*EXERCISE DETAILS:* An exact transcript of every entry is required, without any of the pictures.

[Records from a data source]
______________________________

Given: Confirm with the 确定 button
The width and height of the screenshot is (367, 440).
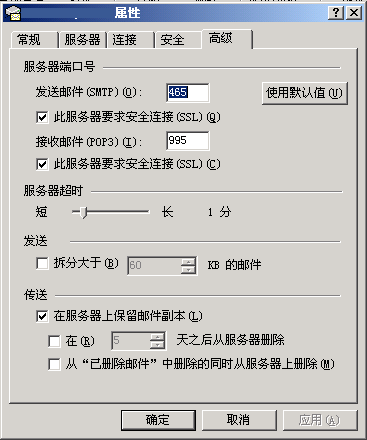Looking at the screenshot, I should [x=158, y=420].
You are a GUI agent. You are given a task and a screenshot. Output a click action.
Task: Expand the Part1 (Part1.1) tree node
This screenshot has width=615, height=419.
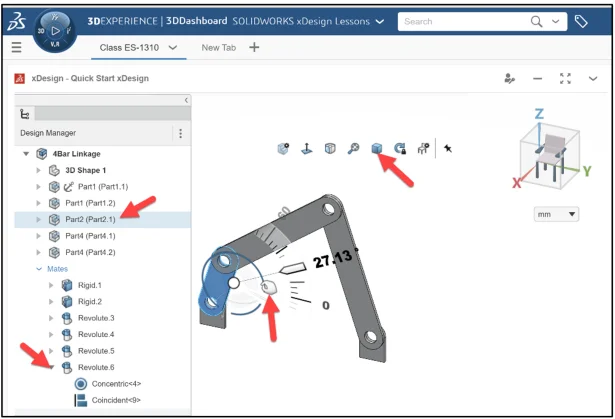[40, 186]
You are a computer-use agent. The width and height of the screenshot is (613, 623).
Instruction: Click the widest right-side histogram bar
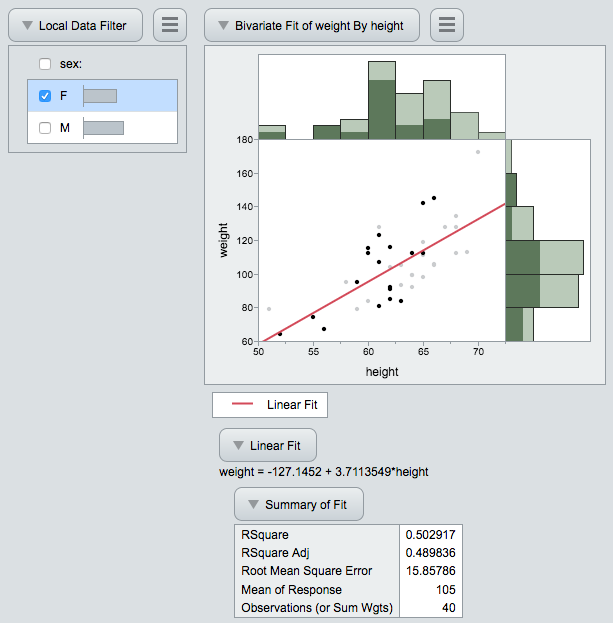(x=545, y=258)
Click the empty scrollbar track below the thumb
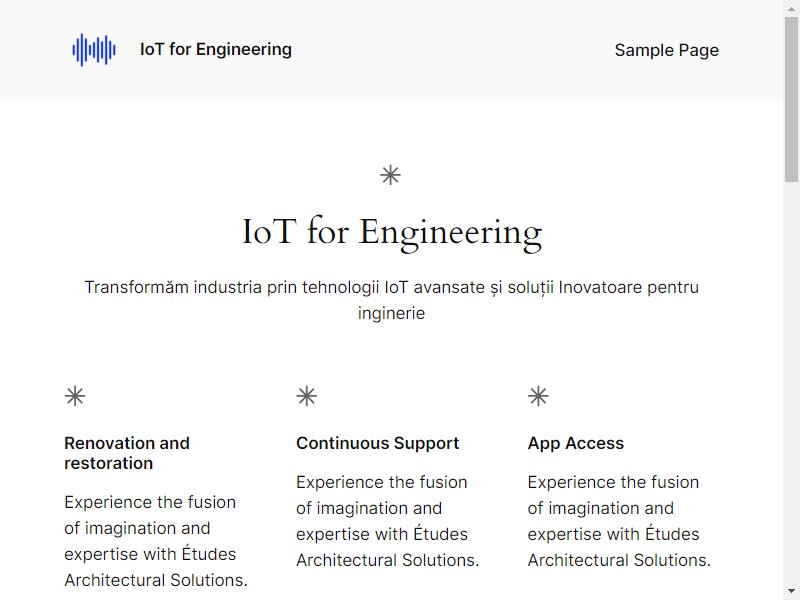 pos(791,383)
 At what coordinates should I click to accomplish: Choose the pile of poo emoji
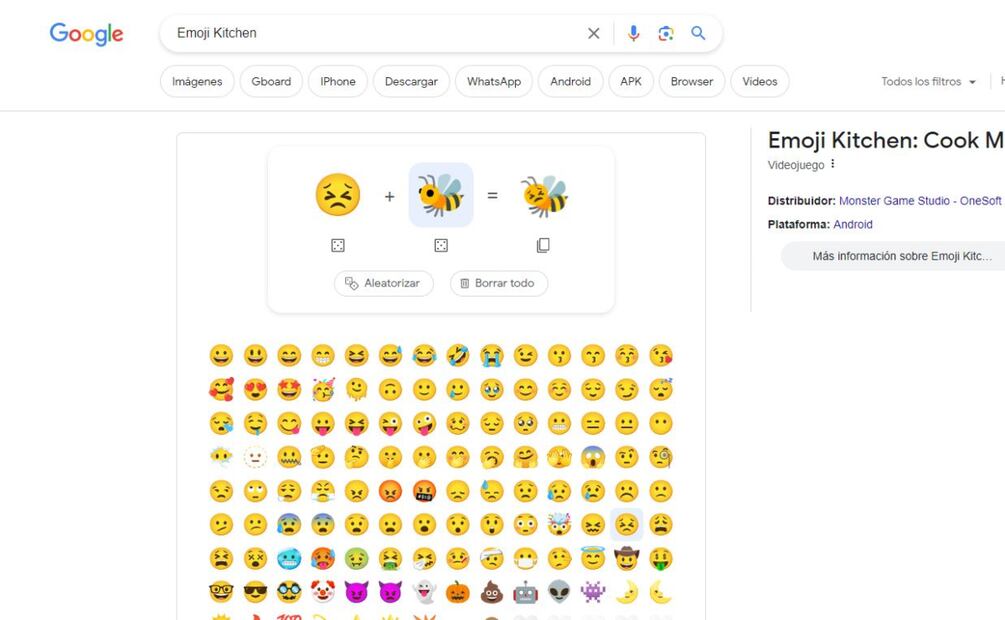click(491, 592)
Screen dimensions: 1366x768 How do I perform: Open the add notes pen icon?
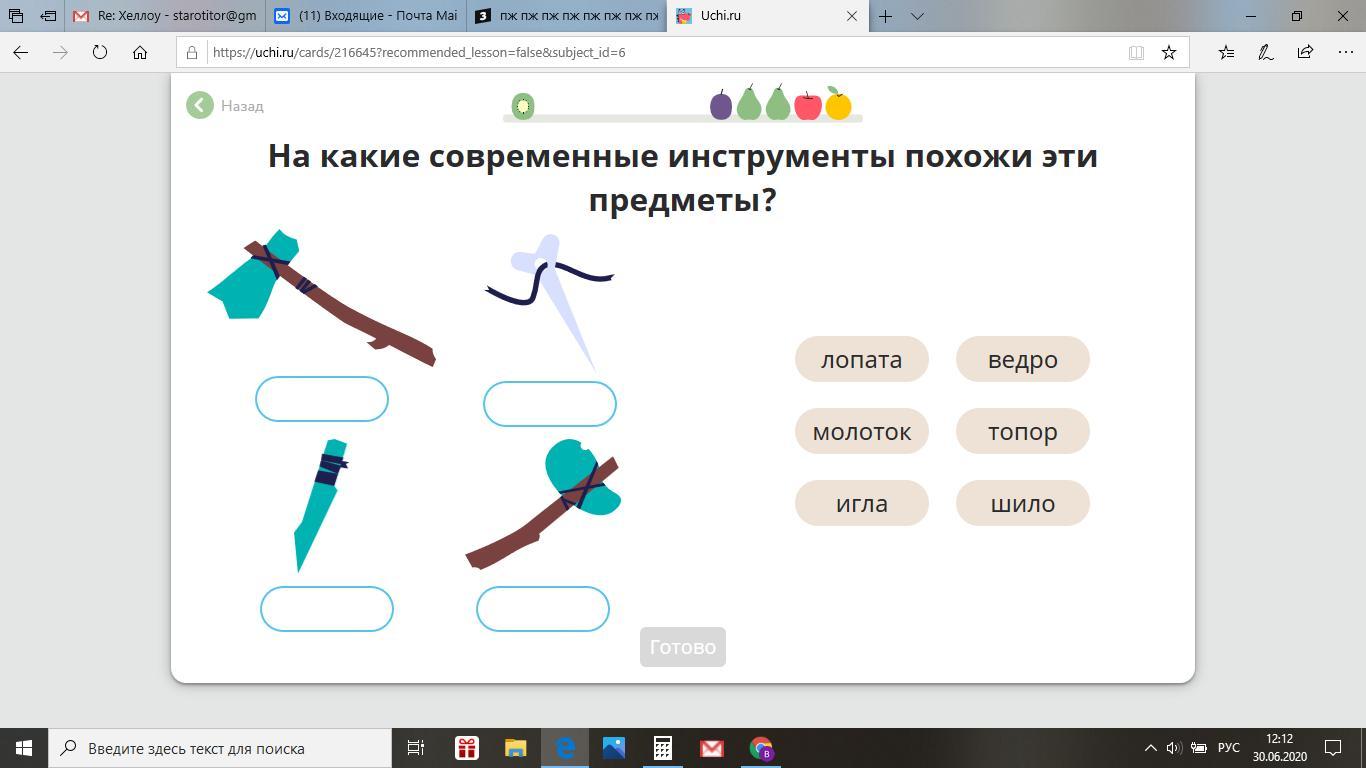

______________________________

*EXERCISE ANSWER:*
Given: Confirm with the 确定 button
The width and height of the screenshot is (367, 440).
Looking at the screenshot, I should [x=158, y=420].
You are a GUI agent. You are given a task and a screenshot. Output a click action.
Task: Expand the Part1 (Part1.1) tree node
This screenshot has width=615, height=419.
[40, 186]
You are a computer-use agent. The width and height of the screenshot is (613, 623).
Instruction: Click the widest right-side histogram bar
(x=545, y=258)
Click the empty scrollbar track below the thumb
 pos(791,383)
 At what coordinates should I click to accomplish: Choose the pile of poo emoji
click(491, 592)
Screen dimensions: 1366x768 How do I perform: Open the add notes pen icon?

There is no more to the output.